At Berkeley, Baker conducted research primarily on protein transport and protein trafficking in yeast, the field in which Schekman received the prize.
“His energy, enthusiasm and brilliance transformed the work in my lab to allow a biochemical approach to advance our genetic analysis of the mechanism of protein secretion,” Schekman said. “Baker’s success is no accident. He has the rare gift of creativity and confidence to make magic happen in the lab.”
After a postdoctoral fellowship at UCSF, Baker joined the biochemistry faculty at the University of Washington School of Medicine in Seattle and began working on computational methods for predicting and designing the structures and functions of proteins.
In 2003, he used a computer program he had developed named Rosetta to design a totally new protein that was unlike any other known.

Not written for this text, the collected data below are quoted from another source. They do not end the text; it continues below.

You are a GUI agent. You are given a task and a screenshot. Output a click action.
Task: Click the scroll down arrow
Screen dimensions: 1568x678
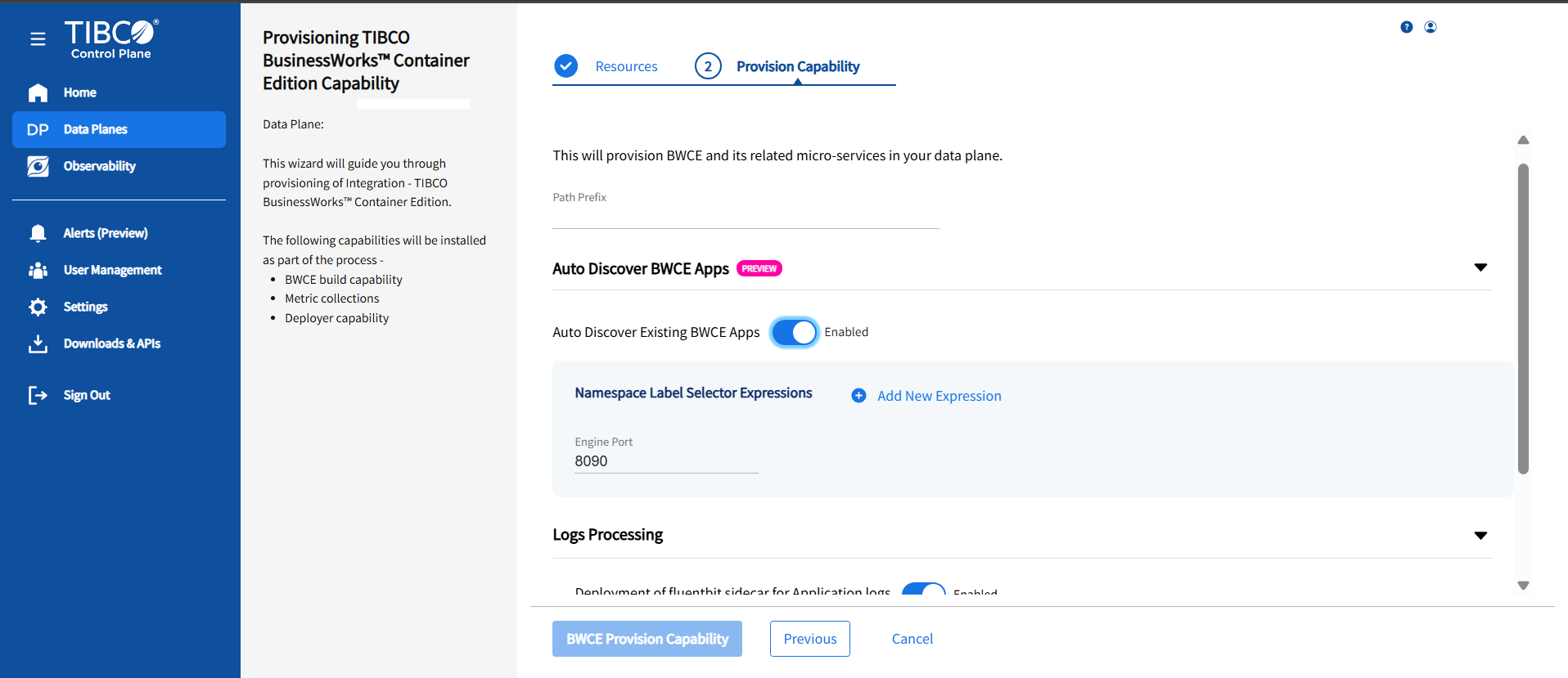1523,586
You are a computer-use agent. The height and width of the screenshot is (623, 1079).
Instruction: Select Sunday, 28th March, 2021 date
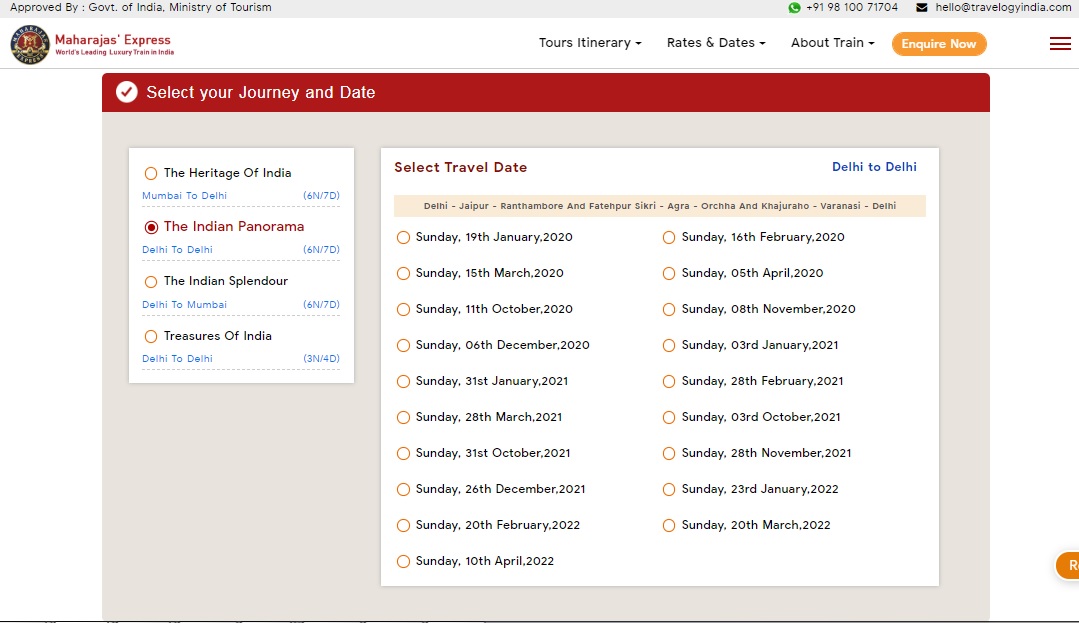(x=404, y=418)
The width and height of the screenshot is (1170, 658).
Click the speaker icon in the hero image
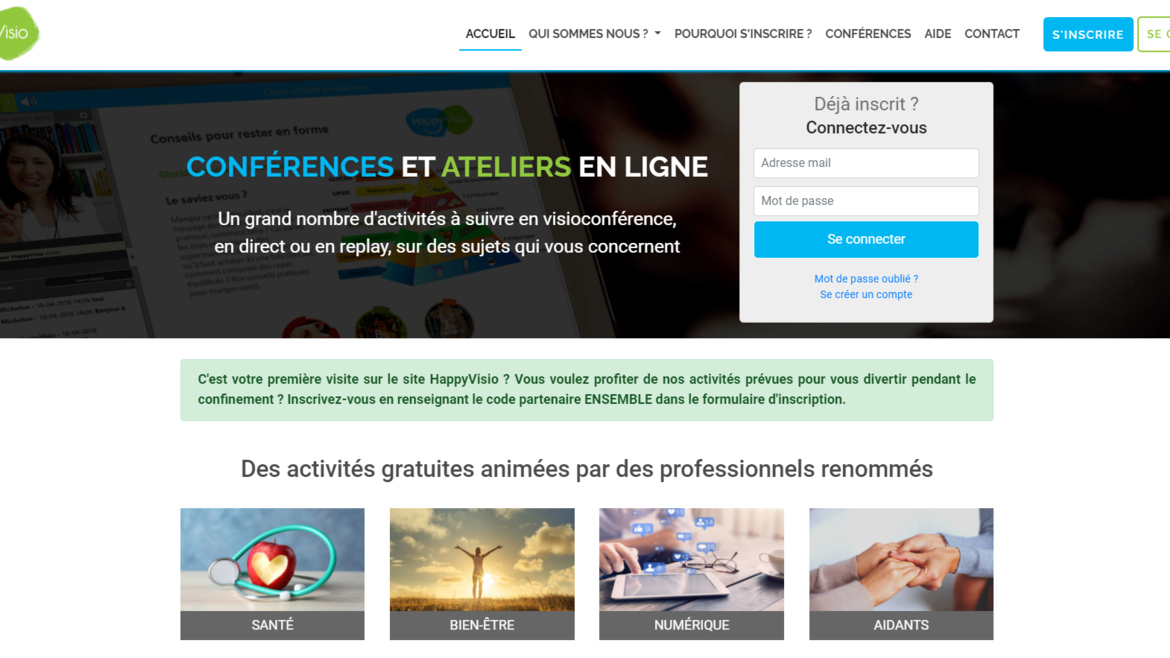click(x=28, y=101)
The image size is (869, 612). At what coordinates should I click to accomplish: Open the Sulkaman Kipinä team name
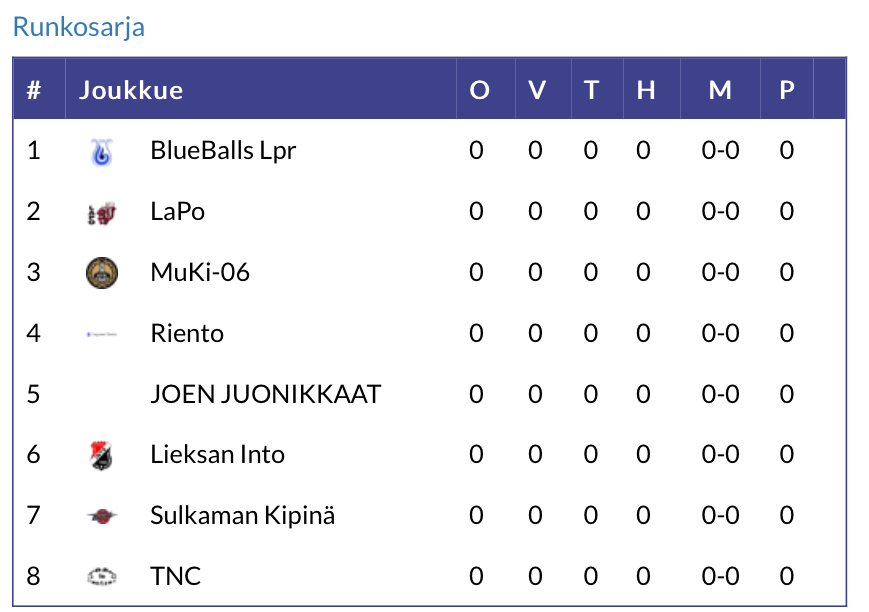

Baker and colleagues went on to show that a wide range of protein structures could be designed using the Rosetta software.

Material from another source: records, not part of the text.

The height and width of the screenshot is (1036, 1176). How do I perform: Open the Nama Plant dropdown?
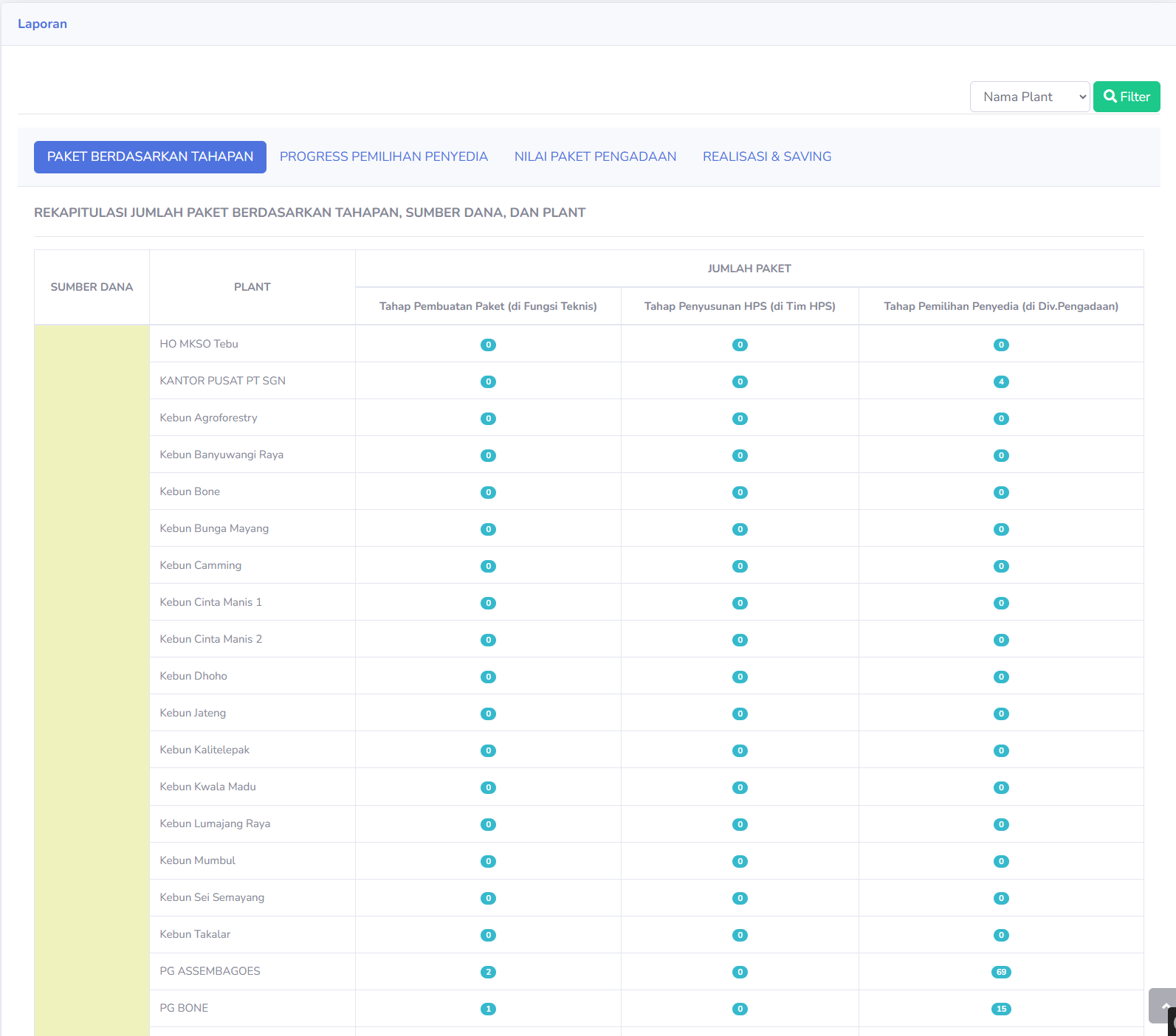coord(1029,97)
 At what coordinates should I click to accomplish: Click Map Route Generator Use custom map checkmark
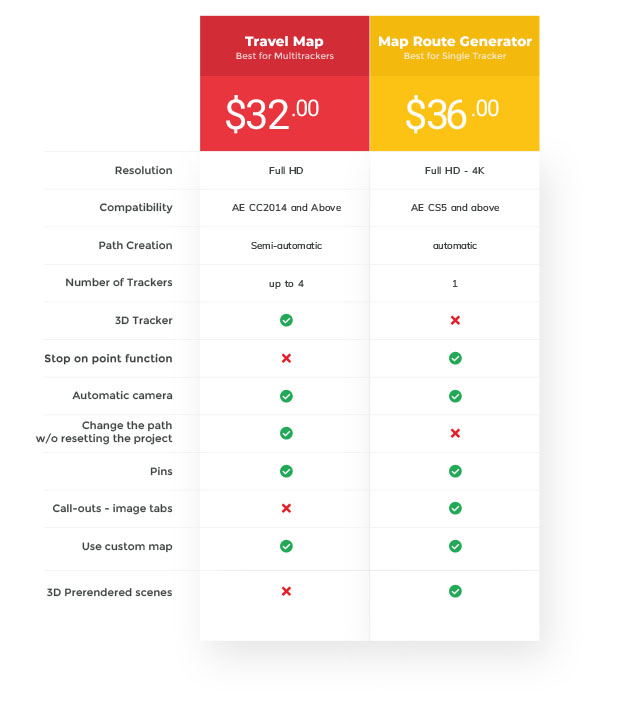455,546
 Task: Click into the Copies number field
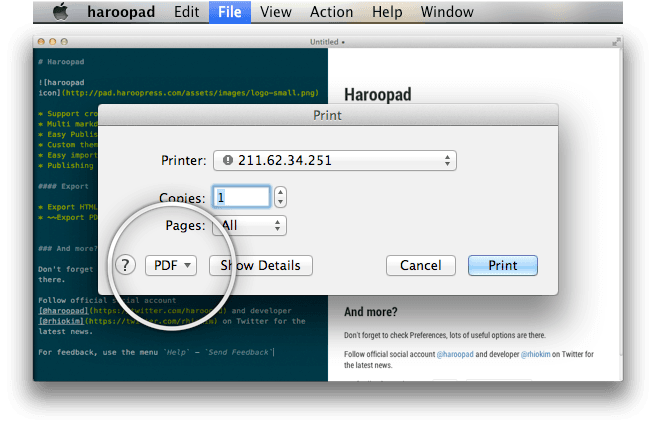241,196
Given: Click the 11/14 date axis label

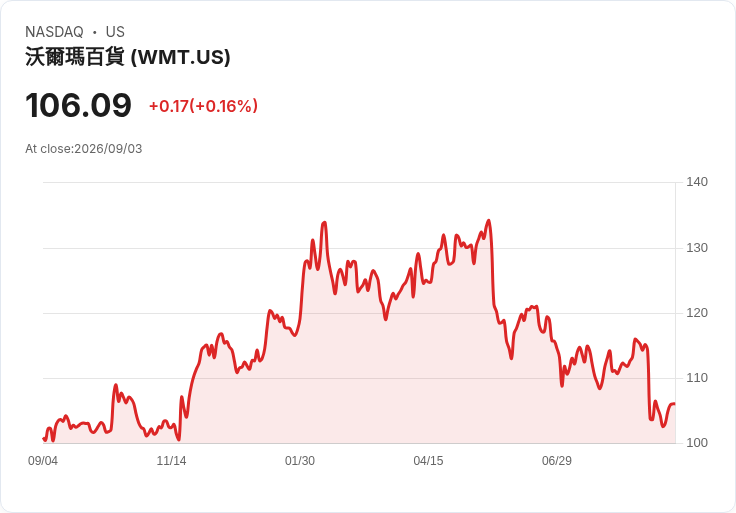Looking at the screenshot, I should click(x=171, y=460).
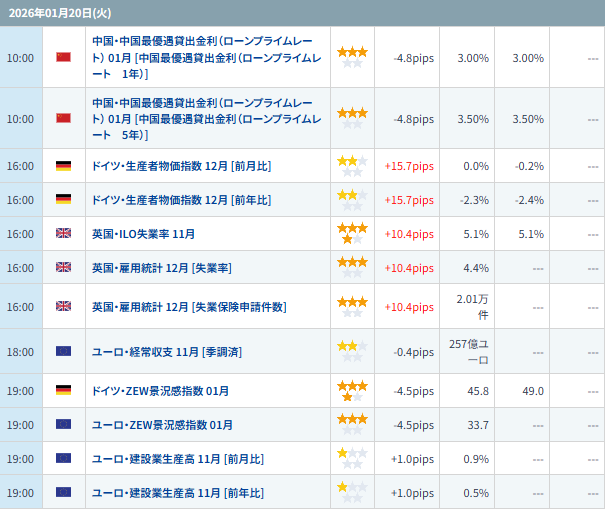
Task: Click forecast value 49.0 for ドイツ・ZEW
Action: tap(532, 391)
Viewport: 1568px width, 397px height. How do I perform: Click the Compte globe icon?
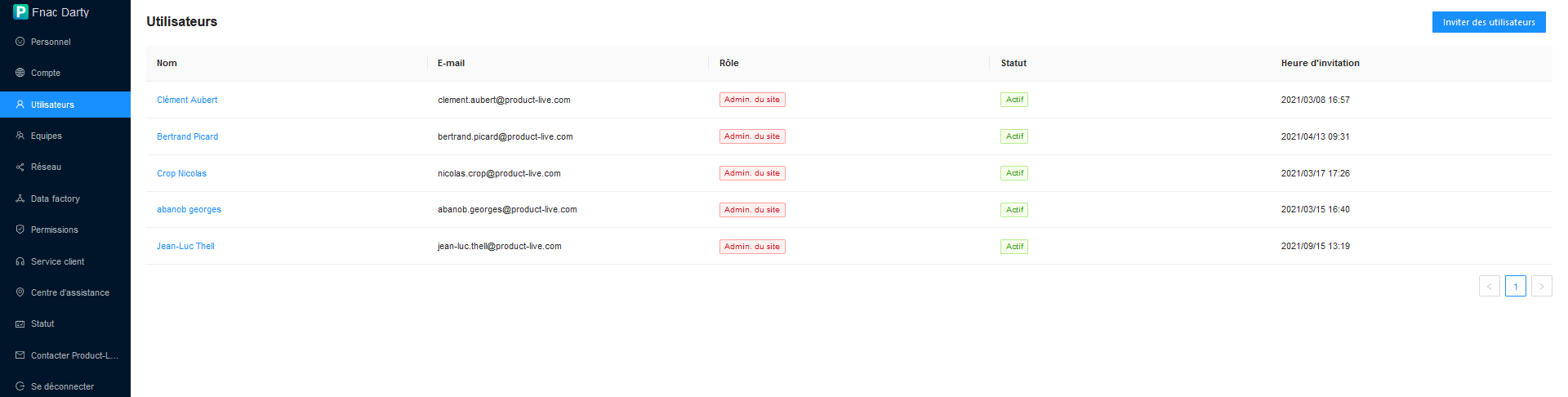[20, 73]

“Since then, his research group has produced one imaginative protein creation after another, including proteins that can be used as pharmaceuticals, vaccines, nanomaterials and tiny sensors,” according to a press release by the Nobel Foundation. Baker, the foundation noted, “has learned how to master life’s building blocks and create entirely new proteins.”

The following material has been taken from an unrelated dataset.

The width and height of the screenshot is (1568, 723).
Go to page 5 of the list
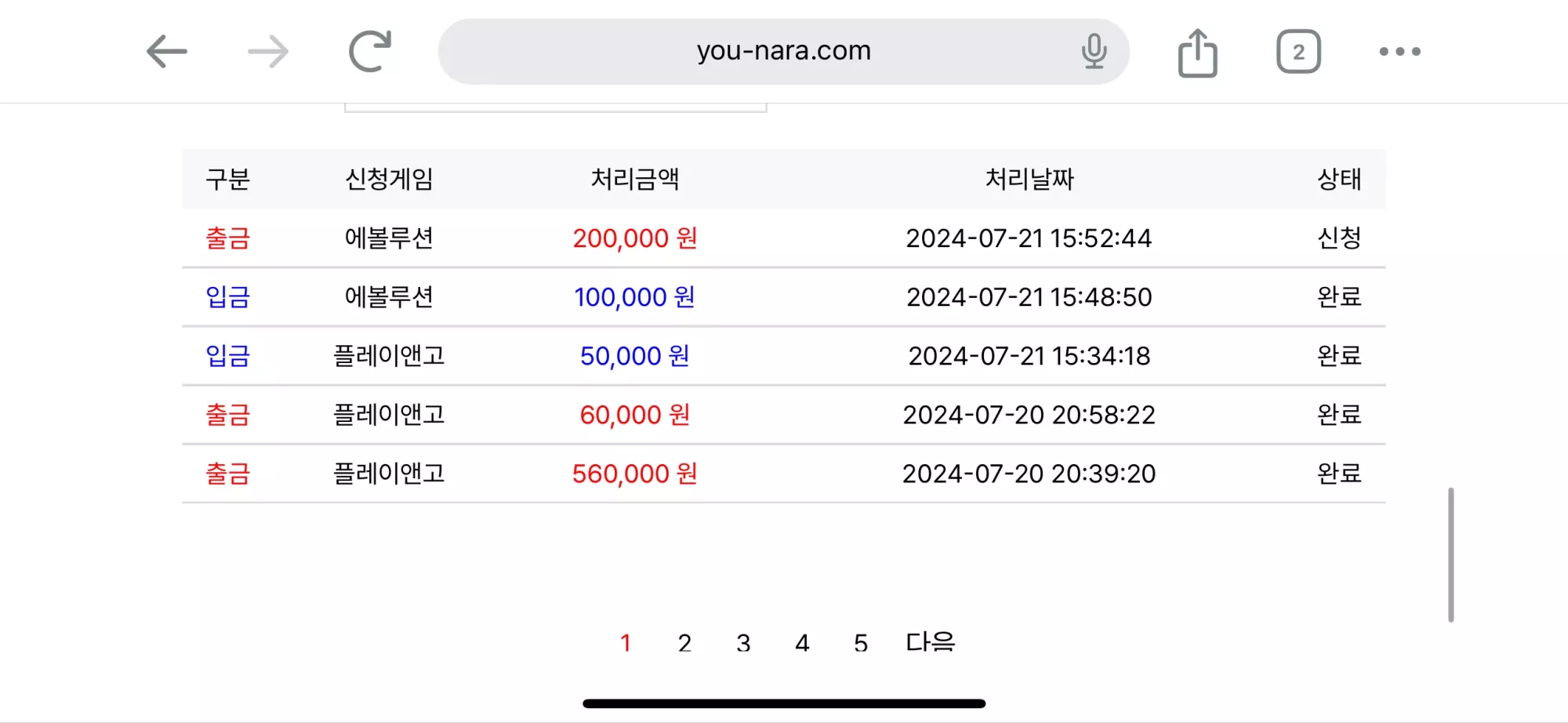(x=861, y=643)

“Baker’s team at the University of Washington led the way in the development of a powerful algorithm, Rosetta, to help solve a problem that has challenged biochemists for many decades: How do protein molecules fold into unique 3-dimensional structures?” Schekman said. “At the same time, Baker pioneered approaches to the ab initio design of novel proteins as reaction catalysts and more recently the development of anti-viral immunogens.”
Baker, 62, received half the prize, while the other half was shared by two scientists — Demis Hassabis and John Jumper — at Google DeepMind in London, who developed a machine learning tool, AlphaFold, that can predict the 3Dl structure of any protein from its amino acid sequence.
A protein’s 3D structure is key to its function, but scientists had struggled since the 1970s to understand how a protein’s amino acid sequence encoded that structure. Then, in 2020, Hassabis and Jumper developed a new version of the AI tool, AlphaFold2.
“With its help, they have been able to predict the structure of virtually all the 200 million proteins that researchers have identified,” according to the Nobel Foundation.
“It’s a truly exciting day for those of us interested in protein folding,” said Susan Marqusee, a Distinguished Professor of molecular and cell biology and of chemistry at UC Berkeley. “David has done as much as any living scientist to chart the path between the amino acid sequences of proteins and their three-dimensional structures. With the ability to design structures at will, the challenge for the future is to incorporate the dynamic movements and structural changes that are required for all sorts of biological function.”
Earlier this week, another Berkeley graduate, Gary Ruvkun, shared the Nobel Prize in Physiology or Medicine for discovery of the critical role played by microRNAs in regulating genes. Ruvkun, who grew up in Berkeley, graduated from Berkeley in 1973 with a B.A. in biophysics. He currently is a professor of genetics at Harvard Medical School and a researcher at Massachusetts General Hospital.
“This recognition follows years of anticipation for this prize and matches their recognition with that of another Berkeley grad, Andrew Fire, who shared the Nobel with Craig Mello for the discovery of small interfering RNAs, which, when introduced into cells, form double-stranded RNA molecules that similarly can control gene expression,” Schekman said. “Both discoveries have had a substantial impact on our understanding of and ability to manipulate the expression of genes in higher organisms.”
This year’s Nobel Prize in Physics was also shared by a scientist with ties to Berkeley. John Hopfield was an assistant professor in the department of physics between 1961 and 1964 before leaving for Princeton University and switching fields from theoretical condensed matter physics to biophysics. Marvin Cohen, now a Berkeley professor emeritus of physics, was hired to take his place.
“I took over his grad students after he left,” Cohen said. “Eventually, he (Hopfield) changed fields to biological physics. I remember trying to talk him out of that. He made excellent contributions to that field, and I believe that his varied background prepared him for the work he did that was recognized by the Nobel committee.”
The Nobel Foundation cited his “foundational discoveries and inventions that enable machine learning with artificial neural networks.”
Hopfield had another connection to Berkeley: his father, John Joseph Hopfield, a Polish immigrant, received his Ph.D. in physics from Berkeley in 1923 with the late Raymond Birge as his adviser. A spectroscopist, Hopfield became an instructor and assistant professor of physics before leaving in 1928 to conduct research in Berlin. His son was born in 1933.